Hi again, new here, I am completely lost on a problem, have an attachment
I really hope the attachment went through. I made it in Paint on my computer and while it is the worst Paint effort ever, I was just trying to give you an idea of what I am dealing with. In case the attachment does not go through, I will explain it anyway, hoping you can visualize it; if it does go through, I will explain anyway since it is the crudest of drawings.
I have a normal distribution diagram here, with 5 vertical lines left to right (instead of the standard normal distribution diagram with the single vertical line to mark the location of the mean). The five lines are marked, from left to right:
X1, X2, X3, X4, X5.
And, I am given percentages corresponding to each X, also from left to right, goes like this:
3%, 23%, 20%, 30%, 7%
The X's and the percentages, I could not include in my attachment.
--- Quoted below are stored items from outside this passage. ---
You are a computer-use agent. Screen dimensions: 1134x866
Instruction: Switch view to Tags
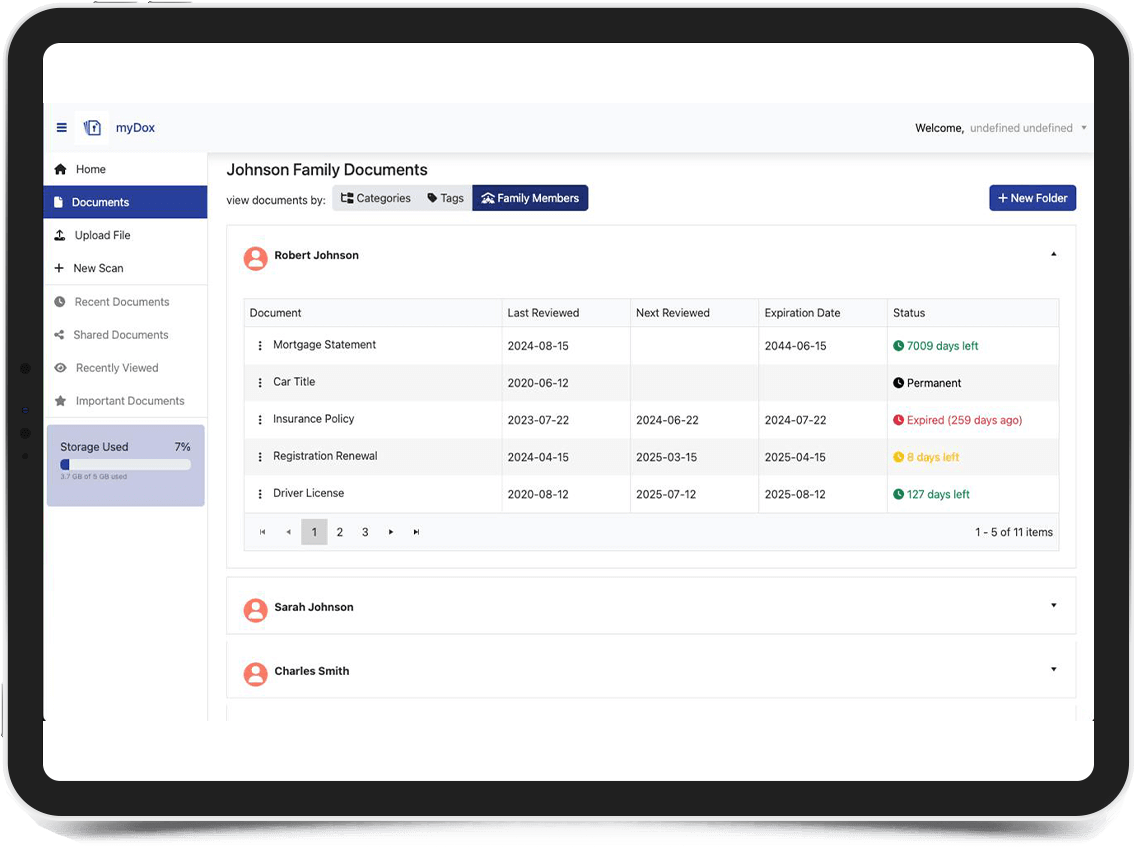coord(446,198)
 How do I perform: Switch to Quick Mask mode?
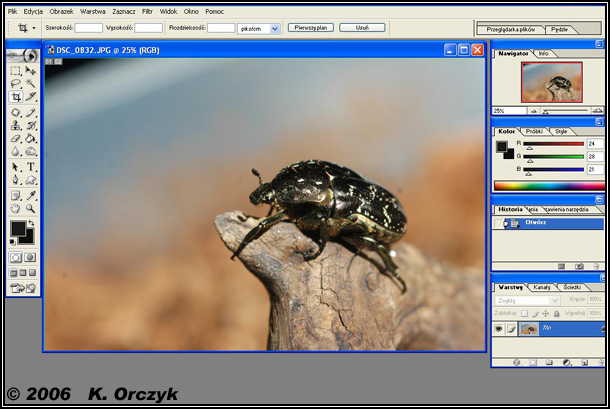click(30, 257)
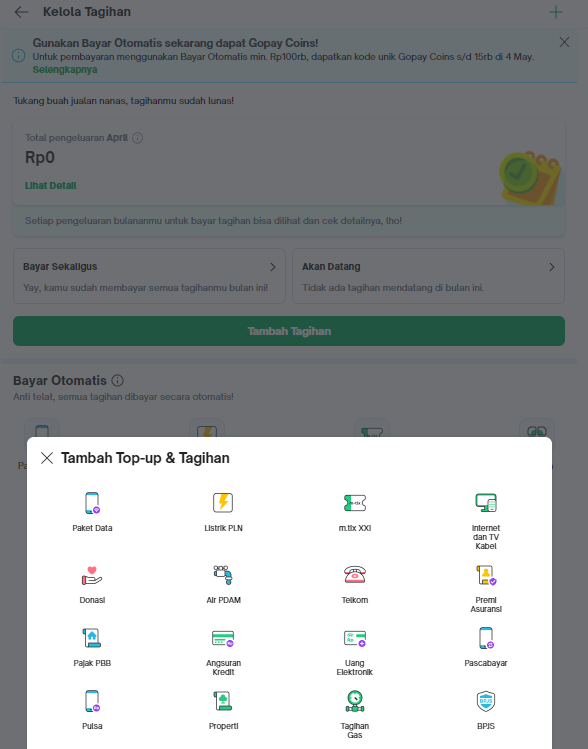The height and width of the screenshot is (749, 588).
Task: Select Internet dan TV Kabel
Action: click(x=486, y=503)
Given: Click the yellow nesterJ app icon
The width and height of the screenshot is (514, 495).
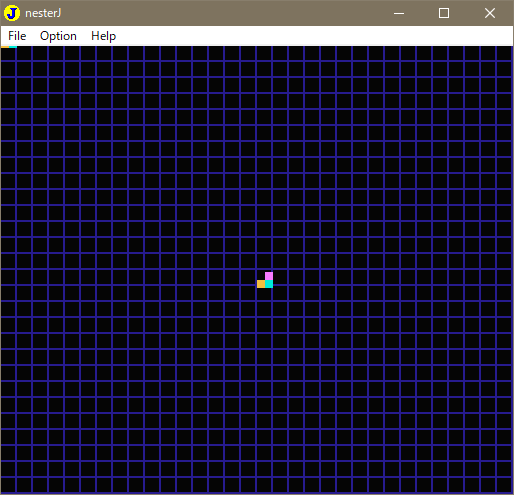Looking at the screenshot, I should [12, 13].
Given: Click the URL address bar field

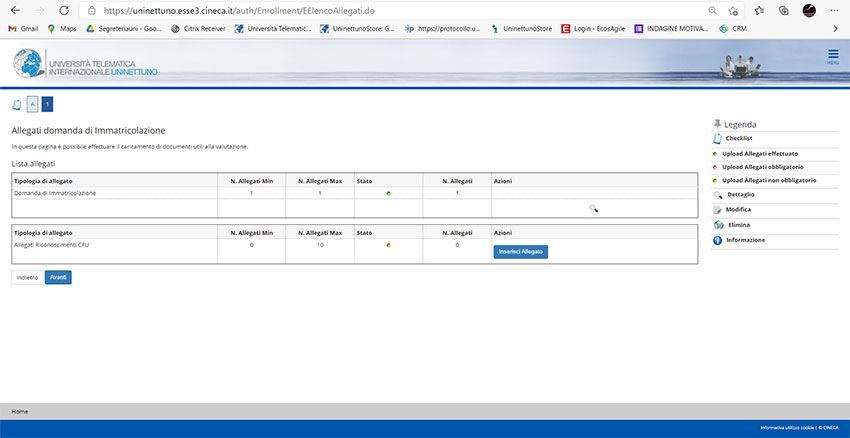Looking at the screenshot, I should (x=400, y=10).
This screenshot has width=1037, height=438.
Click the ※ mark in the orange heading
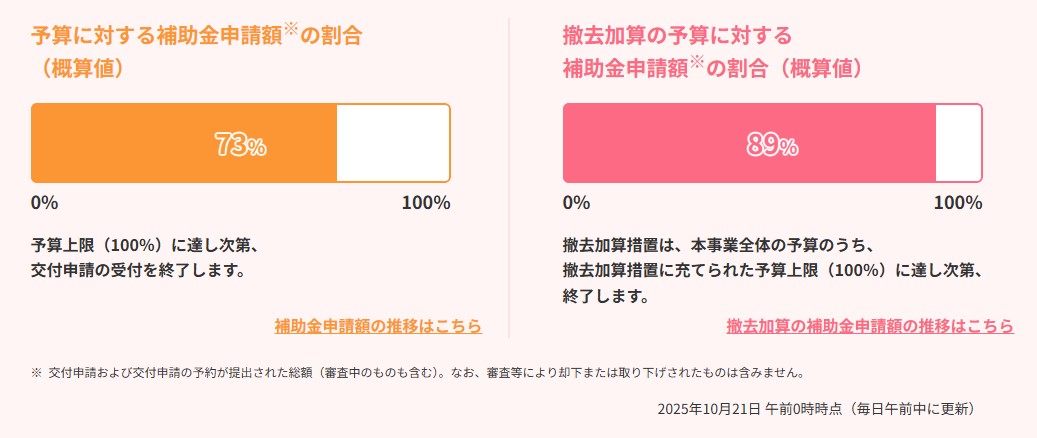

The problem given to me is this: "For a normal population distribution with mean of 76 and standard deviation of 25, find the values of X1 through X5. I am told to draw a diagram for each caculation to illustrate the problem,and write the correct formula used in the calculation."
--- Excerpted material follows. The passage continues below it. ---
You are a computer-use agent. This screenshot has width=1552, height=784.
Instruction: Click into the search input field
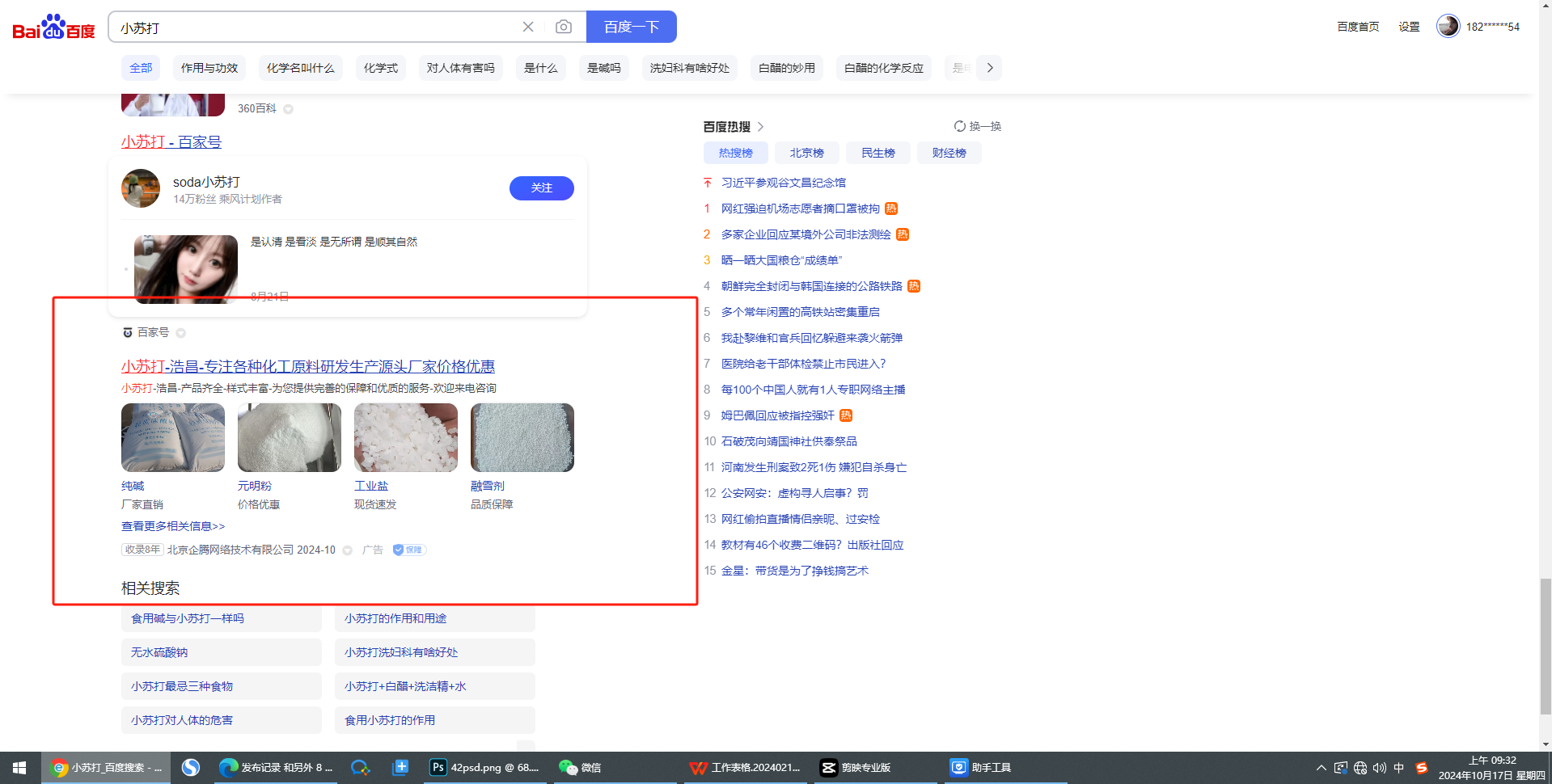[315, 27]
I am trying to figure out how to get started. I want to say that I should begin with finding the farthest left X, which is X1 which has the corresponding percentage of 3%. So I would go into my z-table and look for a z-score that corresponds to 3%, correct? I really don't want someone to do the whole thing for me, but I guess if the process of finding the value of all five X's is the same, maybe just walk me through getting one? (That is, if the process IS the same for each?) I hope this is not too much to ask. Actually I really hope that drawing I made in Paint works as an attachement here.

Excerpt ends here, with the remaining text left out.